I can't remember how, or when, I first came across Corey Arnold's work. I think my friend Emily sent me a link to his site a year, or so, ago. He's apparently all the rage now, having done the photography for the latest ad campaign for Discovery Channel's Deadliest Catch. You know how it goes, do some work for Discovery Channel and you can no longer leave the house due to the hordes of fans pounding on your door. Anyway, famous or not, Corey's work is simply breathtaking, in a very quirky way. The following photo certainly falls on the breathtaking side. I'm not sure if she's his wife, sister or friend. Regardless, you can't help but stare at such ethereal beauty.

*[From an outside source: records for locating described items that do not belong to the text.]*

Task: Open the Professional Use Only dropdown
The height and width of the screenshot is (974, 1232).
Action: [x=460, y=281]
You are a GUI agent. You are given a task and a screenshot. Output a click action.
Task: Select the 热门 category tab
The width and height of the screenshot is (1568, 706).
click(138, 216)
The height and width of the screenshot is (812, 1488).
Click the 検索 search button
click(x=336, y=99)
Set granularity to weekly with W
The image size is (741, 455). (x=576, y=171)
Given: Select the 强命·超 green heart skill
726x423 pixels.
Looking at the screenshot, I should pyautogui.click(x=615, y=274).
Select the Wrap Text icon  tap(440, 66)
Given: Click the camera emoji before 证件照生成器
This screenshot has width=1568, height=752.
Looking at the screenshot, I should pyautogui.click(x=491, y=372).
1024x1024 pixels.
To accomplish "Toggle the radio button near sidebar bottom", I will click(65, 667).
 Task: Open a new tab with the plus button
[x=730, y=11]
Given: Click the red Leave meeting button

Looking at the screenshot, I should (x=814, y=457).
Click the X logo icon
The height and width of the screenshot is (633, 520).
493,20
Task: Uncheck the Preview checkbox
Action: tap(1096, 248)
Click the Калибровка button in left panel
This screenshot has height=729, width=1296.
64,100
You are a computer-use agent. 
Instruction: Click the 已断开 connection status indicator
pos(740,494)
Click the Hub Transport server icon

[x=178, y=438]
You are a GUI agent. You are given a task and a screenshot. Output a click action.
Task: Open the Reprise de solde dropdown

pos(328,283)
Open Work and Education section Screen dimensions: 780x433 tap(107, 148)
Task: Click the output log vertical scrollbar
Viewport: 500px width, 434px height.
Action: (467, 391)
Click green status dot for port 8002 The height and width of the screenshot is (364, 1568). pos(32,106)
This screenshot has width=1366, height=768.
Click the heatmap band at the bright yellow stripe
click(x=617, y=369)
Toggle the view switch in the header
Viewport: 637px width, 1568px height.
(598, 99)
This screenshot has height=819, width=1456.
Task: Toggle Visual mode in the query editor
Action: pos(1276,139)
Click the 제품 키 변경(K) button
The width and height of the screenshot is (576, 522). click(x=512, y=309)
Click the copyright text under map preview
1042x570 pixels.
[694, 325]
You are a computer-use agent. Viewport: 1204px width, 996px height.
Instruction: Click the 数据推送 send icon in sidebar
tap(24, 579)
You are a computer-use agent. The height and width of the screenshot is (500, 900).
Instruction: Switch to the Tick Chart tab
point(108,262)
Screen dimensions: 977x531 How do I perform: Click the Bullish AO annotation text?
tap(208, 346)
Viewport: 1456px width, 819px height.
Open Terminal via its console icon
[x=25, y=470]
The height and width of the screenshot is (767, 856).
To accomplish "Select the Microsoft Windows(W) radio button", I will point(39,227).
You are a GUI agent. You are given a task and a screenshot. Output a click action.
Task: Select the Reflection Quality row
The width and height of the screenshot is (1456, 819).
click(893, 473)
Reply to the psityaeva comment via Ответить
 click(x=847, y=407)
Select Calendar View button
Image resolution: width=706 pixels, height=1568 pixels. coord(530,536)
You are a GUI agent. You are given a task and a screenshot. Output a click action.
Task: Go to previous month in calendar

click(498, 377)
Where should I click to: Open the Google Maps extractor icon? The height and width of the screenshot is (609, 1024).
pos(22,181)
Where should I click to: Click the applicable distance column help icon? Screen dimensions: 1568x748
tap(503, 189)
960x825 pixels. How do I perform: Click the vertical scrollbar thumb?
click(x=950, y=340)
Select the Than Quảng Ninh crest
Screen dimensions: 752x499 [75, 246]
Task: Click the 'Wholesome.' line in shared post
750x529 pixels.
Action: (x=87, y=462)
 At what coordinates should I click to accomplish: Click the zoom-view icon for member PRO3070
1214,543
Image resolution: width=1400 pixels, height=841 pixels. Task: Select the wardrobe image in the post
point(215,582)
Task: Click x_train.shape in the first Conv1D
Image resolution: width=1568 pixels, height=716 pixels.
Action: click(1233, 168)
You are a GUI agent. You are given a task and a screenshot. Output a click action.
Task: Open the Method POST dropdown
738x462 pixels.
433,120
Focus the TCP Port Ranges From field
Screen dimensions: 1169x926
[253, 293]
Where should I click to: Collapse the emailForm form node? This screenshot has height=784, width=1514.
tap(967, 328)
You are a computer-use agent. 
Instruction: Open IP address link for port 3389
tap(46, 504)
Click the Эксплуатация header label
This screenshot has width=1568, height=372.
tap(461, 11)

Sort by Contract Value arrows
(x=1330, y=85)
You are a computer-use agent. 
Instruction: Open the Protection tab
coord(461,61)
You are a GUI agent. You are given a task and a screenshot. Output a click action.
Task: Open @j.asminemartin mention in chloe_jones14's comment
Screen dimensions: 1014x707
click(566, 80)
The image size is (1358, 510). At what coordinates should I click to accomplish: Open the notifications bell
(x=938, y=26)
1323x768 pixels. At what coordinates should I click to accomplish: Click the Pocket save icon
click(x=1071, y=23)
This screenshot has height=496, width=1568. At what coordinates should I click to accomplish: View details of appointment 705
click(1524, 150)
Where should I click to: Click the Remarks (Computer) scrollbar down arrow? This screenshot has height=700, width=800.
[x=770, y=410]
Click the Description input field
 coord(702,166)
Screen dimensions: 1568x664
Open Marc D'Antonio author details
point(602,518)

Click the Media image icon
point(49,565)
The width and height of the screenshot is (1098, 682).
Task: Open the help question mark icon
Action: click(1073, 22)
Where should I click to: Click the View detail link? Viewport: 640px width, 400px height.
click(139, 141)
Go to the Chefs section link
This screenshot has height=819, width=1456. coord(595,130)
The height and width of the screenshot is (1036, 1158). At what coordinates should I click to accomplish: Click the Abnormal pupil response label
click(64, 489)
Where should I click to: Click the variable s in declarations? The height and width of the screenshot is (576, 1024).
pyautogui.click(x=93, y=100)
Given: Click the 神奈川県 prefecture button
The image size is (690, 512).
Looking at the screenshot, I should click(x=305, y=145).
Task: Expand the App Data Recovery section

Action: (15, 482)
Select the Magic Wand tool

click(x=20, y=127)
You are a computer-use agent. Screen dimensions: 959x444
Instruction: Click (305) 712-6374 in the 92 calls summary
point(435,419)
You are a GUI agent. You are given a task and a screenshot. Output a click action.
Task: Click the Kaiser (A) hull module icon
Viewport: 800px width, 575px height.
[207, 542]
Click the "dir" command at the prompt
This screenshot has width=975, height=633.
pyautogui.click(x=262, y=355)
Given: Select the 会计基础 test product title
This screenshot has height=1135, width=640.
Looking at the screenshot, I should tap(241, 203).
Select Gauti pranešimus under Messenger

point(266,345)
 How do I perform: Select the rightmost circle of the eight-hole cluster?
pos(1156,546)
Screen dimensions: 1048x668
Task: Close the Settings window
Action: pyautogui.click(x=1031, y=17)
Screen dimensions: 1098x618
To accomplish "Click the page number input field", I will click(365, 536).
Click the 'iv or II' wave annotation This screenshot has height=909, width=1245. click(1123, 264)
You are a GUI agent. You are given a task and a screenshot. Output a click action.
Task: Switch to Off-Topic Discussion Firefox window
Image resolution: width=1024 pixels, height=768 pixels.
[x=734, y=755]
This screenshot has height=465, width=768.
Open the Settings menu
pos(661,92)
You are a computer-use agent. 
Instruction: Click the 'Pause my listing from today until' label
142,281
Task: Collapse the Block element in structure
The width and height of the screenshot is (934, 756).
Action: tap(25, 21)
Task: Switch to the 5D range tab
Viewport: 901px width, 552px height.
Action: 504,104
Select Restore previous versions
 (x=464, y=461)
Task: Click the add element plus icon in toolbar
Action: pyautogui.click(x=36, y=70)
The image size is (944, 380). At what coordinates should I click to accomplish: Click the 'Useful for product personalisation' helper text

This particular photo has been featured in several papers and magazines. I certainly harbor a fondness for it for obvious reasons: a) it's ridiculously charming b) I have a cat c) I purchased the same horse's head for a Godfather inspired Halloween costume a few years ago...

While Corey is best known for his photography aboard fishing boats in Norway and the Bering Sea, he has a knack for off-the-wall pieces. This one seems to feature a terrier (my other pet) and a squirrel? It reminds me Tim, the MIT Beaver.

Tuesday, January 13, 2009


Long gone are the days of traditional calligraphy where every descender, every ligature was exactly the same. Modern calligraphers are turning out charming work that thrives in the beauty of inconsistency. While I designed and printed my own wedding invitations back in 2004, I didn't trust my penmanship skills enough to address them. For that, I enlisted Rebecca Trawick of Bluebird Studios. Not only was she prompt and professional but her work was simply beautiful. As if her lettering weren't engaging enough, she also creates charismatic collages out of vintage, found ephemera and her own illustrations.

Maybelle Imasa-Stukuls is the creative genius behind most of the calligraphy work seen in the pages of Martha Stewart Weddings. Originally a graphic designer and ceramic artist, May broke into calligraphy after her husband gifted her with a class in said art. She does work for numerous publications and private clients including lettering, maps and full invitation suites.

Another occasional contributor to Martha Stewart, Betsy Dunlap, has a style somewhat reminiscent of Ralph Steadman, albeit with a more cheerful flair. Flighty, quirky, and fun, Betsy's work is truly a joy to behold.